"If Christ were not here, I would run away”

She's a nurse at the Polyclinic of Milan. Within a few hours, young and inexperienced, she found herself working with intensive care patients. Fear and complaint dominate. Then, after her first shift, something changes...

I am a nurse in the ICU at the Polyclinic of Milan. I have been working, for almost three weeks now, in the various wards created to receive Coronavirus patients. Since the Friday when the first cases were declared, my hospital started to prepare us to receive these patients and we did not know what would happen and if they would ask us to stay in the hospital. On Sunday, we were ready to open and on Monday the first patient arrived.

On Monday morning, to allow a colleague to change shift, I was sent to the Covid-ICU. I trusted in the fact that, as I am young and inexperienced, they would never have sent me, but they catapulted me there right away. During that first shift, I was afraid that fear would overcome me. I was completely lost. Everything seemed surreal and exaggerated. Within a day, the ward had filled up and we found ourselves having to provide complex care for serious patients with few staff. I left the ward after three consecutive shifts overcome by tiredness and complaint, with my heart in turmoil and without knowing where we were going and what was happening.

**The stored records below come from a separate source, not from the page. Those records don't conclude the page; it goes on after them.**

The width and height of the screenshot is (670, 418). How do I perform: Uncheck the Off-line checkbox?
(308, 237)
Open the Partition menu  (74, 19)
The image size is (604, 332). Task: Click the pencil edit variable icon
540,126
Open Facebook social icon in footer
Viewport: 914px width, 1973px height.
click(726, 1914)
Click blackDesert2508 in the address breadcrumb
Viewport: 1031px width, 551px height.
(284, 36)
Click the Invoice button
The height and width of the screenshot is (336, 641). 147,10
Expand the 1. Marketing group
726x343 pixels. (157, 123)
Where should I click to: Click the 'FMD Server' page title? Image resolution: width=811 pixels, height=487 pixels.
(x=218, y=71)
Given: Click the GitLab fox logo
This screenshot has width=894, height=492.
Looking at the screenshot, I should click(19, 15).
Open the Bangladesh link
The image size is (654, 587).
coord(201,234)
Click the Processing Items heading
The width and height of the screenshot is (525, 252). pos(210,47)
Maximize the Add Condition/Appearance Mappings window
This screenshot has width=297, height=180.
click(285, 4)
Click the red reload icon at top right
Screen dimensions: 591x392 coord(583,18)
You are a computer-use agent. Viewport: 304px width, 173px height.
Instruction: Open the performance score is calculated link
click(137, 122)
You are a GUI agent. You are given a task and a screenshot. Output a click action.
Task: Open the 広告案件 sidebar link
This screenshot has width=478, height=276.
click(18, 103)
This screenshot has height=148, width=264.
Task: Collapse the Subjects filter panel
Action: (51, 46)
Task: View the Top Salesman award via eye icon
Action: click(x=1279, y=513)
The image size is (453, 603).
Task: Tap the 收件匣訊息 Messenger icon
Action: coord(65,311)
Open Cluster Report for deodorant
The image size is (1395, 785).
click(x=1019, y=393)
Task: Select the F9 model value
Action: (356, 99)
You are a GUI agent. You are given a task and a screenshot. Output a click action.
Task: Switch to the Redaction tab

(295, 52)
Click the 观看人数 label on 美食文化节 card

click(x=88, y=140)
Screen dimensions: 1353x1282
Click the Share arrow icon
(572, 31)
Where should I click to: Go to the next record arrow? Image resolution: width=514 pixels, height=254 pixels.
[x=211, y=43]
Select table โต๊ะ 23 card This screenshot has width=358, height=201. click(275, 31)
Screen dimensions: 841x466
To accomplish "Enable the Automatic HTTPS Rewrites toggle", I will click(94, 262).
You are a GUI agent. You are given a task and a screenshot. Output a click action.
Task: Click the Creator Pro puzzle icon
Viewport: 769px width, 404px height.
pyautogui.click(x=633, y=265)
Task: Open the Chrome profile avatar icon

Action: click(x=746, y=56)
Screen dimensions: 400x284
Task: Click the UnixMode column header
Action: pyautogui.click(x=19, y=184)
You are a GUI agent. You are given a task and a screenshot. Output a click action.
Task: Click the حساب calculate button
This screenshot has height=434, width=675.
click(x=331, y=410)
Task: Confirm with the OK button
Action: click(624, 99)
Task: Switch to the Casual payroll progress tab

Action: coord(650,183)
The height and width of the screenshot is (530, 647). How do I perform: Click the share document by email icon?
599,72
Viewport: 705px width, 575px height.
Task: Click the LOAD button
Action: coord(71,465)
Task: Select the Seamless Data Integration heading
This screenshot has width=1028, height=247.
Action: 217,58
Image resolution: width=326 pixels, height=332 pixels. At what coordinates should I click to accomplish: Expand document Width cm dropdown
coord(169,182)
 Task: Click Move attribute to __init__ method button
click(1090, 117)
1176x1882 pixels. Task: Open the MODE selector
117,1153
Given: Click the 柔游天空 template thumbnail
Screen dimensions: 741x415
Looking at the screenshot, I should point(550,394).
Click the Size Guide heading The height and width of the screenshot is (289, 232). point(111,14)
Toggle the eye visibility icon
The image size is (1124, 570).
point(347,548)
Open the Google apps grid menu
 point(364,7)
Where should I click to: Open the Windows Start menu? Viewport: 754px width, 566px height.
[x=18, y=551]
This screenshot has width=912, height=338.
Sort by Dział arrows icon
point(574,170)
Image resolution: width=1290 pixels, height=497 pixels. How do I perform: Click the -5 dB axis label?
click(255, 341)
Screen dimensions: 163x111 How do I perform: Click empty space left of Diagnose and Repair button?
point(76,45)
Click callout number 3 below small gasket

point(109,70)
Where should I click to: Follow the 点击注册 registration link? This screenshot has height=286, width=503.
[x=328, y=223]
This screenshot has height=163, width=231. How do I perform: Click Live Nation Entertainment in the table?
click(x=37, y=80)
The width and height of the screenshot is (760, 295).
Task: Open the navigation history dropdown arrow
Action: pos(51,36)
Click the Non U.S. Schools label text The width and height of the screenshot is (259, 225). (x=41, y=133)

I found myself having breakfast with the head nurse and I spilled all of my discomfort upon her. Something happened there: after three days of anger, I realized that she too was giving everything she could. Although I was dead tired, I could not go home to rest. I stopped there in her studio to write down some suggestions to reorganize my work. After I was there a while, the area manager came along. The same thing happened: I realized that she too was giving everything, she had not slept for days, and we started working together to try to organize things.

The whining I was caught up in had clouded my judgment. Now, instead, all my energy was focused upon trying to improve the situation with those next to me. After three days of thinking "I do not want to be here," I started saying "yes" to what was happening. A very nice bond was born with the area manager and, these days, she calls me every now and then to find out how I am, thanks me, and asks me how my work is going.

Something new is also flourishing with other colleagues. Often, many of them continue to complain about the situation (not wrongly), but what wins is that we are together. I do not know how to explain it, maybe, simply, we are becoming better friends. I feel free to send Carrón’s article to some of them, because it seems to be written precisely for us: living reality as an opportunity!

Since last week, we have also opened a "sub-intensive" section, with non-intubated patients. One day I bumped into a lady, Anna, who asked me to get her a charger. My first thought was: "This is crazy! I cannot even keep up with the six patients that I have to follow and she asks me for a charger...". I started, however, to hastily rummage through her things and I found a juice box. I gave it to her. She seemed like a very happy little girl. That is when she started calling me by my first name. And I was happy too, because that juice box brought me back and melted my heart of stone. I hope I can go back to that ward soon, because I have bought Anna more juice and a book to read...

Of course, I would prefer not to have to work in this situation and I would have liked to have chosen to work with the Covid patients, rather than be forced to. I would prefer a lot of other things. But I would not trade my heart, as needy as it is in these weeks, for anything in the world. It gives a new taste to things! To love all things with this distance inside (the patients, the whining, the friends you would like to see, the beautiful things you would like to do). Because I am loved, I discover that I can face this situation with joy. Only with Christ does a situation like this become an opportunity because, if He were not here, I would run away.